Senin, 06 Juli 2015

Novel Terbaru Arafat Nur

Oleh: Nasrullah Thaleb
Dimuat Harian Serambi, edisi 5 Juli 2015.

NOVEL terbaru Arafat Nur  bertajuk Tempat Paling Sunyi (Gramedia, 2015) setebal 320 halaman ini memiliki gaya cerita berbeda dari novel-novel ia sebelumnya. Sastrawan nasional, Anton Kurnia, berkomentar kisah novel ini sangat menarik; langsung menjerumuskan pembaca pada derasnya alur cerita! Testimoni itu benar-benar mewakili pembaca novel ini, yang begitu memulai membaca langsung dihanyut oleh derasnya aliran cerita dengan emosi yang bergolak-golak.
Uniknya, tidak hanya kalangan pembaca novel serius, bahkan pembaca remaja, sebagaimana yang ditemukan di dunia maya, begitu tertarik dan dapat menikmatinya kisahnya dengan baik. Mereka terpana oleh kekuatan cerita yang terbangun, sampai-sampai ada bertanya-tanya apakah Arafat Nur berharap novelnya ini dibaca oleh Riana, salah seorang tokoh dalam novelnya.
Sebagaimana novel-novel Arafat Nur sebelumnya, kisah dalam Tempat Paling Sunyi ini pun begitu unik, mengisahkan seorang penulis novel tak terkenal di Aceh yang sepanjang hidupnya mengabdikan diri pada sastra di tengah orang-orang yang tak peduli dan memandangnya begitu asing. Bagi Mustafa, tokoh utama buku ini, novel adalah sesuatu yang sangat penting, setidaknya untuk menunjukkan bahwa dirinya pernah ada di dunia fana ini.
Arafat begitu piawai mengolah cerita yang penuh konflik dengan bahasa lugas sederhana, tapi diksi yang begitu kuat. Konflik cinta yang disuguhkannya pun begitu padat sehingga kerap membuat sesak dada. Bumbu cinta ganjil yang dialami Mustafa bukan sekadar latar, tapi menyelusuk dalam, sampai-sampai pembaca dapat merasakan betapa kuatnya getar jiwa Mustafa yang romantis dan penuh penderitaan.
☆ ☆ ☆
◆ **Soal Latihan**
A: Salin ulang bagian ulasan novel yang dimulai dari kata-kata "NOVEL terbaru Arafat Nur  bertajuk Tempat" dan berhenti setelah "emosi yang bergolak-golak.", lalu tukar "sangat menarik" dengan "amat memikat".
B: Ringkaslah ulasan novel ini dalam dua kalimat.

◆ **Entri Terekstraksi**
☆ ☆ ☆
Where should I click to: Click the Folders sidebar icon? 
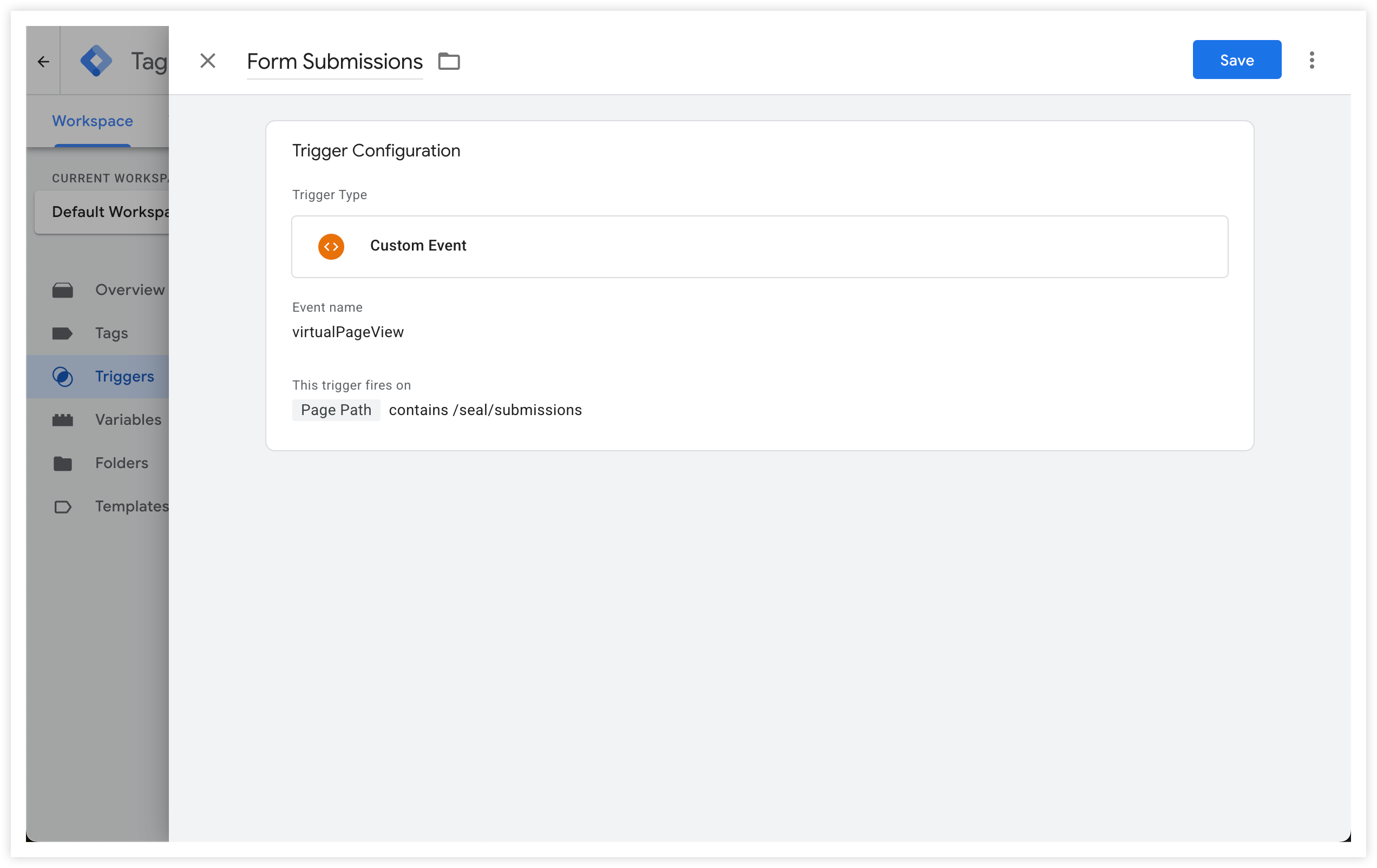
☆ ☆ ☆
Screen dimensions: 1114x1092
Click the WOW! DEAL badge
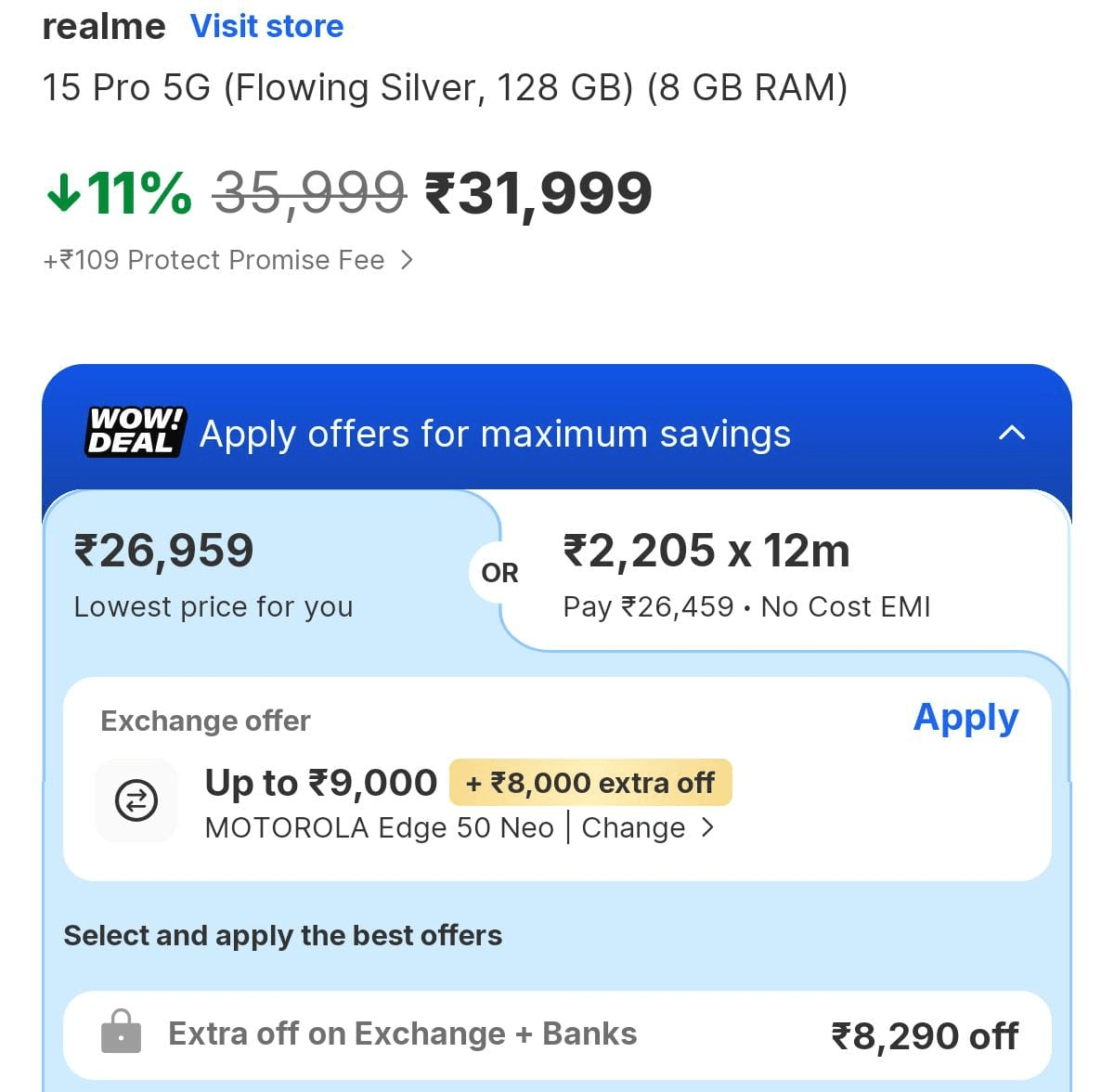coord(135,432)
☆ ☆ ☆
◆ **Hasil Latihan**
A:
NOVEL terbaru Arafat Nur  bertajuk Tempat Paling Sunyi (Gramedia, 2015) setebal 320 halaman ini memiliki gaya cerita berbeda dari novel-novel ia sebelumnya. Sastrawan nasional, Anton Kurnia, berkomentar kisah novel ini amat memikat; langsung menjerumuskan pembaca pada derasnya alur cerita! Testimoni itu benar-benar mewakili pembaca novel ini, yang begitu memulai membaca langsung dihanyut oleh derasnya aliran cerita dengan emosi yang bergolak-golak.

B: Novel terbaru Arafat Nur, Tempat Paling Sunyi (Gramedia, 2015), memiliki gaya cerita yang berbeda dari novel-novel sebelumnya dan memikat pembaca novel serius maupun remaja dengan alur cerita yang deras. Novel ini mengisahkan Mustafa, seorang penulis novel tak terkenal di Aceh yang mengabdikan hidupnya pada sastra, dengan bahasa lugas sederhana, diksi yang kuat, dan konflik cinta yang padat.